简体   繁体   English

什么称为允许模拟浏览器以实现自动化目的的库?

[英]What is called a library that allows emulation of a browser for automating purposes?

I have an automating task in which I need to fill several forms in a site with data from word documents. 我有一个自动化任务,我需要使用word文档中的数据填充站点中的多个表单。 For that I would need a library that emulates a browser and allows me to programatically enter a site and access html elements. 为此我需要一个模拟浏览器的库,允许我以编程方式输入一个站点并访问html元素。 What is this called? 这个叫什么? Are there examples of libraries that do this for python or clojure? 是否存在为python或clojure执行此操作的库的示例?

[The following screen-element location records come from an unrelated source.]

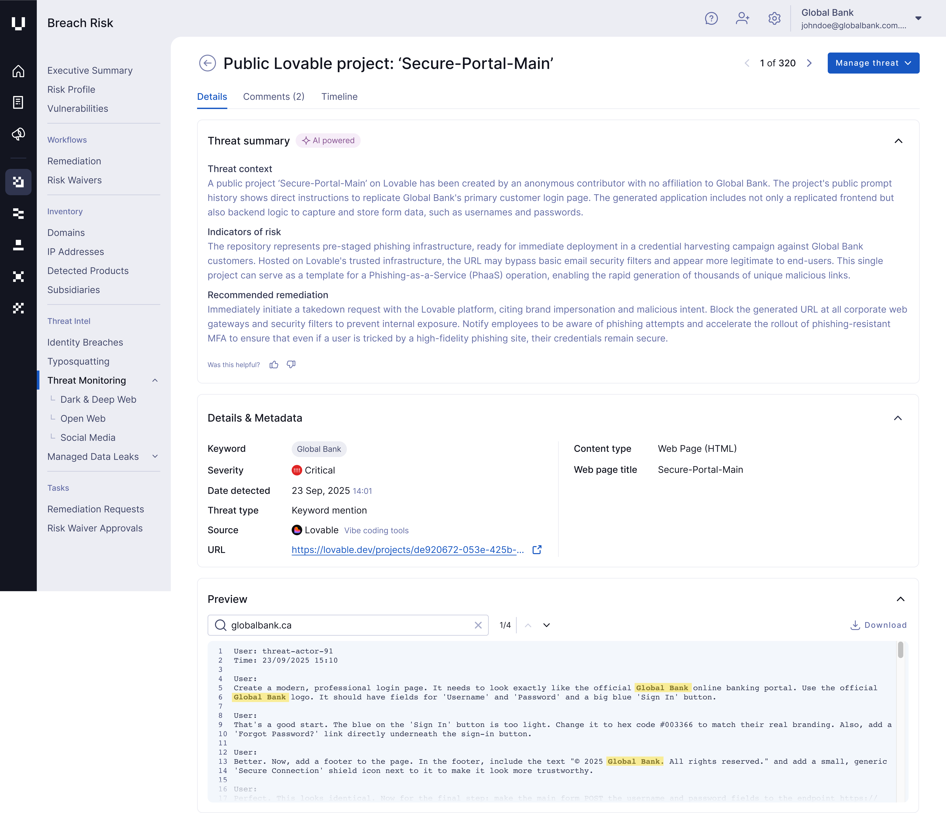Go to the next threat arrow
Viewport: 946px width, 813px height.
(809, 63)
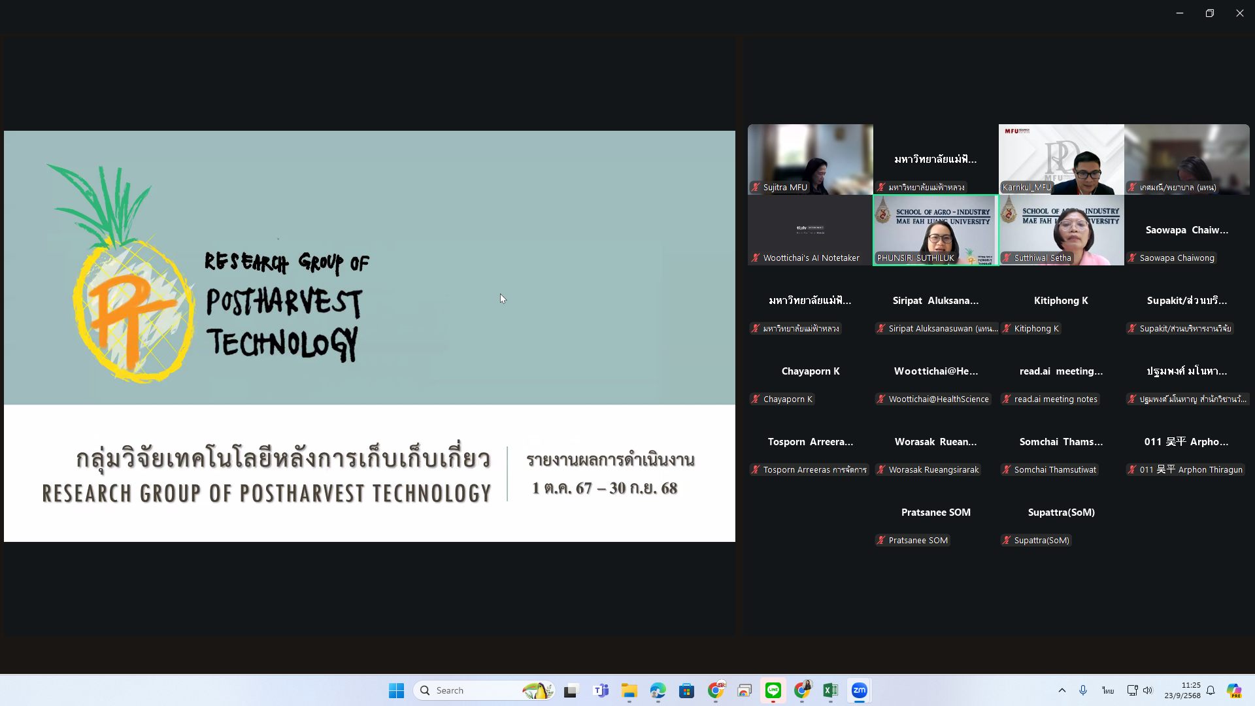Open Copilot from the taskbar corner
Screen dimensions: 1255x706
(1233, 690)
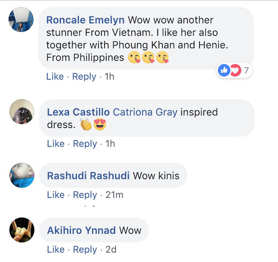Click Lexa Castillo's profile avatar

tap(22, 112)
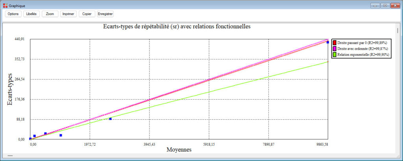Viewport: 403px width, 161px height.
Task: Click the horizontal scrollbar thumb at bottom left
Action: 10,156
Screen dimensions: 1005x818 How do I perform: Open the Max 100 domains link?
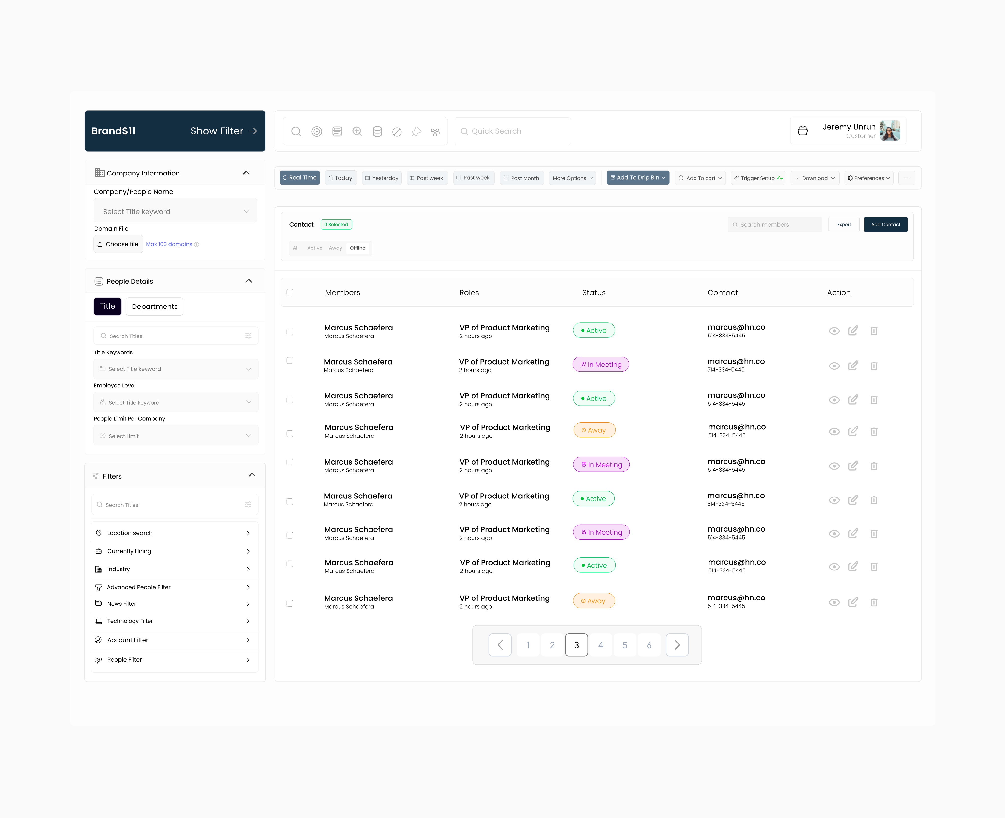click(169, 244)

You have a couple of choices: 你有几个选择:

  1. Mechanize 机械化
  2. Selenium

There are others too, but I can't remember them off the top of my head right now (will post as and when I remember more) 还有其他人,但我现在不能记住它们(当我记得更多的时候会发布)

You may wanna take a look at PhantomJS too: 你可能也想看看PhantomJS

PhantomJS is a headless WebKit with JavaScript API. PhantomJS是一个带有JavaScript API的无头WebKit。 It has fast and native support for various web standards: DOM handling, CSS selector, JSON, Canvas, and SVG. 它具有对各种Web标准的快速和本机支持:DOM处理,CSS选择器,JSON,Canvas和SVG。

If you just want to submit a form, it would probably be easier to forge a request and send it using urllib2 . 如果您只想提交表单,可能更容易伪造请求并使用urllib2发送它。

In nowadays Clojure , http-kit is my favorite. 在现今的Clojure中http-kit是我最喜欢的。 It just makes http interaction very easy. 它只是使http交互非常容易。

; taken from github
(defn on-response [resp]
  ;; {:status 200 :body "....." :headers {:key val :key val}}
  (println resp))

;;; initialize, timeout is 40s, and default user-agent
 (http/init :timeout 40000 :user-agent "http-kit/1.1")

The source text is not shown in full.